Seb has been doing a full rewrite of the MiniScript language in TypeScript so it can run natively in a desktop browser. Not an easy undertaking, but he's been powering through, showing us many updates every day, and it's even possible to do line-by-line debugging. This looks like a fantastic project that will make writing MiniScript more universally accessible. It's early days for his project though, let's just hope he manages to work it through to completion. You can check out the details in the MiniScript Discord thread for his project, or even test out the demo (note you need to turn on the browser console to see the output).
Good news and bad news. The good news is, that Joe has rolled out a custom GPT (a chat AI) that can answer all your MiniScript questions.

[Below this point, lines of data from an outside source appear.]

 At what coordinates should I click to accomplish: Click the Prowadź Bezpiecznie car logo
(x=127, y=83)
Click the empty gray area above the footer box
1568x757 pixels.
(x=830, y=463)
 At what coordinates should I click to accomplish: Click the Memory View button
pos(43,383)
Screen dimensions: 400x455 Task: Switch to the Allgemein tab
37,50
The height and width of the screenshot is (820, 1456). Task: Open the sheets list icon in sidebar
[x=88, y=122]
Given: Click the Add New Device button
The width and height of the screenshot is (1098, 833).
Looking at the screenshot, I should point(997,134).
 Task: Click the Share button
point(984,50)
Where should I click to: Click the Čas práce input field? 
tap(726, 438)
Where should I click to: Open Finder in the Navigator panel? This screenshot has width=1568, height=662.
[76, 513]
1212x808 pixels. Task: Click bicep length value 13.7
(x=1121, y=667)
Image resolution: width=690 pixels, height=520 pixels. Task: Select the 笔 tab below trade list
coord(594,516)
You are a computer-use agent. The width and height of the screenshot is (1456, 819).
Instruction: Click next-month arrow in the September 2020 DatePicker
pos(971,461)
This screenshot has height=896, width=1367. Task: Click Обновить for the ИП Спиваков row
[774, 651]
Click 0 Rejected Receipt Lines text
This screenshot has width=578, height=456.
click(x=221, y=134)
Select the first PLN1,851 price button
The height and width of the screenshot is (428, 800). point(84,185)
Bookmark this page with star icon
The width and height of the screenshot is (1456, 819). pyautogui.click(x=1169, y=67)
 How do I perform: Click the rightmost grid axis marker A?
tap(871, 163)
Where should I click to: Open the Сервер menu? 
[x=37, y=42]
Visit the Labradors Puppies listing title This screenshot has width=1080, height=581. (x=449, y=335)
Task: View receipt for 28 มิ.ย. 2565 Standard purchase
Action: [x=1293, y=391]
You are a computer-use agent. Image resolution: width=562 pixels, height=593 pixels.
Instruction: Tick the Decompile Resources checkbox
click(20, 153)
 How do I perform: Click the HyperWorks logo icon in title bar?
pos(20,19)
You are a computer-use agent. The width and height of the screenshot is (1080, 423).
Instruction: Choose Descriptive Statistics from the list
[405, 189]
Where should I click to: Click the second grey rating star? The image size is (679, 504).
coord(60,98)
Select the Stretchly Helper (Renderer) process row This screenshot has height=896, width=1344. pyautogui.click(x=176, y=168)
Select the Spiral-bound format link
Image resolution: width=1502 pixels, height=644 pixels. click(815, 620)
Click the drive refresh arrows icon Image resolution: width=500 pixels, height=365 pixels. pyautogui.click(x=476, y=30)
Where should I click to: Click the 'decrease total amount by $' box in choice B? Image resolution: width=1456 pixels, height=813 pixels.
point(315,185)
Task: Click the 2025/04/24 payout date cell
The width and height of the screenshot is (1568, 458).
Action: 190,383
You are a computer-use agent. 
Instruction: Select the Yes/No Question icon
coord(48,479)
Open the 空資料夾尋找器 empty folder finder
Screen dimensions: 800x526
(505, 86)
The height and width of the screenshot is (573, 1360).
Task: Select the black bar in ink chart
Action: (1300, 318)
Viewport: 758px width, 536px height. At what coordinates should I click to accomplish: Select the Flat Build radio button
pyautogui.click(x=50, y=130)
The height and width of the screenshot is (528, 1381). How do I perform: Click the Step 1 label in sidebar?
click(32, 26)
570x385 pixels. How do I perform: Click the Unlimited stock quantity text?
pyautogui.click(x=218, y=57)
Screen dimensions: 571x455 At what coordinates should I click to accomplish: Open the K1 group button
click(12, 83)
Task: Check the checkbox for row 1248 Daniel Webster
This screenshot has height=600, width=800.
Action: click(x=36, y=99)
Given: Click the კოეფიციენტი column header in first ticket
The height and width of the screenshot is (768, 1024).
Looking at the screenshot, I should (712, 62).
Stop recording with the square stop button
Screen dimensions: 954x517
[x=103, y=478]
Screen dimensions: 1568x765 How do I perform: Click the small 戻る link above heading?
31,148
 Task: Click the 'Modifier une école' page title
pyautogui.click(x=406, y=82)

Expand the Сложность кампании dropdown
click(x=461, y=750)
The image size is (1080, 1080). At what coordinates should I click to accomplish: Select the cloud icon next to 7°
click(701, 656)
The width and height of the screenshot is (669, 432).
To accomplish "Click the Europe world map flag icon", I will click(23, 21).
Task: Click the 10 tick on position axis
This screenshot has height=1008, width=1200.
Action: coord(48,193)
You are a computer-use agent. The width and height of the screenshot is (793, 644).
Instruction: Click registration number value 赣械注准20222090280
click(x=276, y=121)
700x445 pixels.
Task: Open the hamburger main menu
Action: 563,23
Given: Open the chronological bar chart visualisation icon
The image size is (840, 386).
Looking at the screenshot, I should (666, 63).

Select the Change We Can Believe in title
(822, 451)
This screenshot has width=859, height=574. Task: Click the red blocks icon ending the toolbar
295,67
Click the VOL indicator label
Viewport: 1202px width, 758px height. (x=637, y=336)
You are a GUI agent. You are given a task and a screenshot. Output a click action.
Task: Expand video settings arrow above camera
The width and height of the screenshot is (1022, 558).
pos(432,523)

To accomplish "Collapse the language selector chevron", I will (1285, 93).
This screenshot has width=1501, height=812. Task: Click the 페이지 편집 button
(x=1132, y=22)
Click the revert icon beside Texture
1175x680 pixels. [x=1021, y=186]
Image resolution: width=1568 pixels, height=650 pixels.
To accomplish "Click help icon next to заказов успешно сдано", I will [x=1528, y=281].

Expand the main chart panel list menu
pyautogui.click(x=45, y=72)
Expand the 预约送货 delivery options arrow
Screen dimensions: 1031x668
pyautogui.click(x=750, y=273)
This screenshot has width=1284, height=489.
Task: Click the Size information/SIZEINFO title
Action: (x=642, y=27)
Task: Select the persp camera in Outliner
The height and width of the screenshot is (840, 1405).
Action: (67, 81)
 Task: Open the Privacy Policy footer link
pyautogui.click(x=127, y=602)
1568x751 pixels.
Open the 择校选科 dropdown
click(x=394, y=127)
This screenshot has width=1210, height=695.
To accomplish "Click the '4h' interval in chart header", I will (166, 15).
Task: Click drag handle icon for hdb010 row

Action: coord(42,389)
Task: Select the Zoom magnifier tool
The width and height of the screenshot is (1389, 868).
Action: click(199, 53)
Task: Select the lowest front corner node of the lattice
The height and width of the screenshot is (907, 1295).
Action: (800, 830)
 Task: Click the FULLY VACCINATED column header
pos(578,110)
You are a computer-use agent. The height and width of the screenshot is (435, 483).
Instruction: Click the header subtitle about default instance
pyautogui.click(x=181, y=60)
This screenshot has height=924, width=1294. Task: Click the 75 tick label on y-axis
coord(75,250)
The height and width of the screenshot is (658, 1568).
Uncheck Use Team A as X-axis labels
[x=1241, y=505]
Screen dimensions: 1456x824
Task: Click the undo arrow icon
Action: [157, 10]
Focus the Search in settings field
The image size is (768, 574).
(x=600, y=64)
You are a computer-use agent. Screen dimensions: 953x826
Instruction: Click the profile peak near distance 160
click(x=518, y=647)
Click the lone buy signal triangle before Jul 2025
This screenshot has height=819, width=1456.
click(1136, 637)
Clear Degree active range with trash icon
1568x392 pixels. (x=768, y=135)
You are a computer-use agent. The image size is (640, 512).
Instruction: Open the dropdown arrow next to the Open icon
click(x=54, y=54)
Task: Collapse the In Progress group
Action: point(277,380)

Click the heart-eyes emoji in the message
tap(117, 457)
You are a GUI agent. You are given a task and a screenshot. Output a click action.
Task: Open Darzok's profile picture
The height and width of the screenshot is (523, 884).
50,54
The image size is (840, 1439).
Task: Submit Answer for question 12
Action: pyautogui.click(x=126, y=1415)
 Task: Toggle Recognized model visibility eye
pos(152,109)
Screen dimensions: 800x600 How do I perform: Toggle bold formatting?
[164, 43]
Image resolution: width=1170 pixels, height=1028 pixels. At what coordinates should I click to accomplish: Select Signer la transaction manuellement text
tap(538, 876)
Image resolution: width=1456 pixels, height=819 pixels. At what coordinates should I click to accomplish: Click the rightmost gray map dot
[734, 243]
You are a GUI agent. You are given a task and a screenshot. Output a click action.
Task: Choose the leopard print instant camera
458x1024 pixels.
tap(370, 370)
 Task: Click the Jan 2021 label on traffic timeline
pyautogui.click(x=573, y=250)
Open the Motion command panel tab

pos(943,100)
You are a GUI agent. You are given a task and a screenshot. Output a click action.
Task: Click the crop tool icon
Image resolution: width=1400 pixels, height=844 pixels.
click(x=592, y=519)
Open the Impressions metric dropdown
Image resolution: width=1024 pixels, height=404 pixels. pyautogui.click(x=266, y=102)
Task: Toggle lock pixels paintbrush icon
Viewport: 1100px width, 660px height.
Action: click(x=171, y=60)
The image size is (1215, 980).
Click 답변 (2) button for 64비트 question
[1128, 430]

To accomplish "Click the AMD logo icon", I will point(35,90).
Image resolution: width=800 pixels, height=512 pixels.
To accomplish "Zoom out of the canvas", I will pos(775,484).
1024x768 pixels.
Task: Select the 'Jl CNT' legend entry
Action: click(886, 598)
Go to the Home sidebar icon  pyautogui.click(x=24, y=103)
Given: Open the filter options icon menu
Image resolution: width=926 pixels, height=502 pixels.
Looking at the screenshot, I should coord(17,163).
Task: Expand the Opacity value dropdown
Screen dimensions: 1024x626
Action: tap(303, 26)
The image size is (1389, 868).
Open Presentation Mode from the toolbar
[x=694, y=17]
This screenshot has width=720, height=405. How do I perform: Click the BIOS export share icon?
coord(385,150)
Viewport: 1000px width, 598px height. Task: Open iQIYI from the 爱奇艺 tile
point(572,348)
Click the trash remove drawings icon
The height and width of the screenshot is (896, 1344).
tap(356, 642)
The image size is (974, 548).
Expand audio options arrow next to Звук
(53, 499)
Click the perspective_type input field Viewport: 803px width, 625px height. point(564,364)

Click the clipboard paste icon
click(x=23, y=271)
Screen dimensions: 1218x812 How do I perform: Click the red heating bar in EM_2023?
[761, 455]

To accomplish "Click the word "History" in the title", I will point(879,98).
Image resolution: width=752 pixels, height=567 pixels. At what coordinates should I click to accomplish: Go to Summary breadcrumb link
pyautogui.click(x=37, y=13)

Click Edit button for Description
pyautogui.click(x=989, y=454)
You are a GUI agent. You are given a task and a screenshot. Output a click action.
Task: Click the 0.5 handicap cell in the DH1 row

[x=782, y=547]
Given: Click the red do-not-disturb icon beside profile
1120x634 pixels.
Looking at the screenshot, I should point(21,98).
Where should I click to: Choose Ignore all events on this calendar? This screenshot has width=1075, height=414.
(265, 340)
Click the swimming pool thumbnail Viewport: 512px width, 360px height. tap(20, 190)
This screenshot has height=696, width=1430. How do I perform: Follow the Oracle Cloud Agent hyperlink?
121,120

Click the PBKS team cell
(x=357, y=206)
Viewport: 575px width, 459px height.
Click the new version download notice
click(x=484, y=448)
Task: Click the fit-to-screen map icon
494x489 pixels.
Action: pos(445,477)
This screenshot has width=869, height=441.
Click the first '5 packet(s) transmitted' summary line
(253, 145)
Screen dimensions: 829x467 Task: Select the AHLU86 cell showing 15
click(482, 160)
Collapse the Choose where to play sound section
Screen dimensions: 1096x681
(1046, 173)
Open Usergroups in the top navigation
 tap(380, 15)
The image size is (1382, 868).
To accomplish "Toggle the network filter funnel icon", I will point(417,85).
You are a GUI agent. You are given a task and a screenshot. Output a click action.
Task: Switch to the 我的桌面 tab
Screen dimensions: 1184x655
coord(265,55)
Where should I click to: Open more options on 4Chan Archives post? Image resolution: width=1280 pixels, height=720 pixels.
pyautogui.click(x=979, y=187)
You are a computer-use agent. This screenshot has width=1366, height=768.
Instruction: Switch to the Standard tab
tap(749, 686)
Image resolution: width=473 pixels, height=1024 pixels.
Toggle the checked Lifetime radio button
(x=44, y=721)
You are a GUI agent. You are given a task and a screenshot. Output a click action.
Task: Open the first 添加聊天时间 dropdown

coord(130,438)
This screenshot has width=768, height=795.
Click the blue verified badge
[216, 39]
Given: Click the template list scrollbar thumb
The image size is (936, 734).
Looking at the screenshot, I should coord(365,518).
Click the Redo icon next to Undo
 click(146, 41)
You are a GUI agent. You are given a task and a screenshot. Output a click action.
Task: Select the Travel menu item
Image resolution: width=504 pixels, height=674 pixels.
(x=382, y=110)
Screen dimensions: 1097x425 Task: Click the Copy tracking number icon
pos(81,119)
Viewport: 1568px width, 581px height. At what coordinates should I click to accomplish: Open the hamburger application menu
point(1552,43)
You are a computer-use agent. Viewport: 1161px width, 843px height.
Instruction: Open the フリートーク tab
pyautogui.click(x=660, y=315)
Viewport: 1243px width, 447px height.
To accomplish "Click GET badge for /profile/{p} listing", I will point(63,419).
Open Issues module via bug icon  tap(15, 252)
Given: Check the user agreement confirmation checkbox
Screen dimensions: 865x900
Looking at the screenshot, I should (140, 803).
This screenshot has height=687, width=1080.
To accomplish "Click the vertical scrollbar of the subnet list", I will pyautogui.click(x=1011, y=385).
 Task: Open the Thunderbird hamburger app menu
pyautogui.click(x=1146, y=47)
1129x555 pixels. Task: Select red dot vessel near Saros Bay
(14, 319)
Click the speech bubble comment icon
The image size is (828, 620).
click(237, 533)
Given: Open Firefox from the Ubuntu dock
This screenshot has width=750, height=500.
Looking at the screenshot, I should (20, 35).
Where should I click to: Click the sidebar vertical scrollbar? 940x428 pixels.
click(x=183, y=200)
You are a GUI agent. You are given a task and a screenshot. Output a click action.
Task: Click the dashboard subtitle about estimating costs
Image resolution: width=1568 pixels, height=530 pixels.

The bad news currently is that only ChatGPT+ subscribers can access it. Hopefully, it will be open to the public in the future. Read about it in Joe's Blog post.
Another very interesting article from Joe, featuring one of the demo projects that come with Mini Micro, is 2dVis, which can be used to visualise the two-dimensional visibility of an area from a given point. If you go check out the post, it has a great demonstration of cast shadows from a point light source.
An amazing developer Ayecue has written a Visual Studio Code extension for MiniScript, as an update to a previous project supporting GreyScript for the game GreyHack. For those who like using VSCode for development, it has some very nice features for writing MiniScript code in that IDE. Check it out a https://github.com/ayecue/miniscript-vs
Someone in the discord threw out the challenge of writing a MiniScript interpreter in MiniScript, so as a fun exercise, Marc Gurevitx took up the challenge and put up a GitHub repository of a parser implementation. It's always great to see people thinking outside the box.
Another quick tip blog post from Joe, demonstrating his excellent findFile function is Mini Micro 1.2. Go have a read at https://dev.to/joestrout/quick-tip-findfile-202a
There's always lots of other discussion going on related to MiniScript, Mini Micro and another general coding discussion, on the MiniScript Discord, so why not stop by and say hello?
And of course, my final entry each week is on the progress of my MiniScript in Godot implementation. As mentioned, family has kept me busy this week (and Black Friday sale shopping hasn't helped....). But I have a new laptop for more mobile development, which is great as I can't always get to my desktop machine when I have spare time.
So, what have I achieved? Well, I've done quite a bit of refinement of behind-the-scenes code improvement for passing multiple types between Godot/C++ and MiniScript, instead of just using strings for my testing as I did originally. This is one of the last big pieces to get working for the core layer of my design.
Other pieces I've been working on are a UI Toolbar for the script editor, so far implementing script save/load functionality, and I've also implemented hotkey code expansion in the editor, so you can type short text snippets and with the press of a hotkey, have that expanded in full sections of code, as long as you like. These expansions are hard coded in GDScript at the moment, but I plan to expand them into a configuration resource as well, so a simple text file can be used to add as many or as few expansions are required, very easily.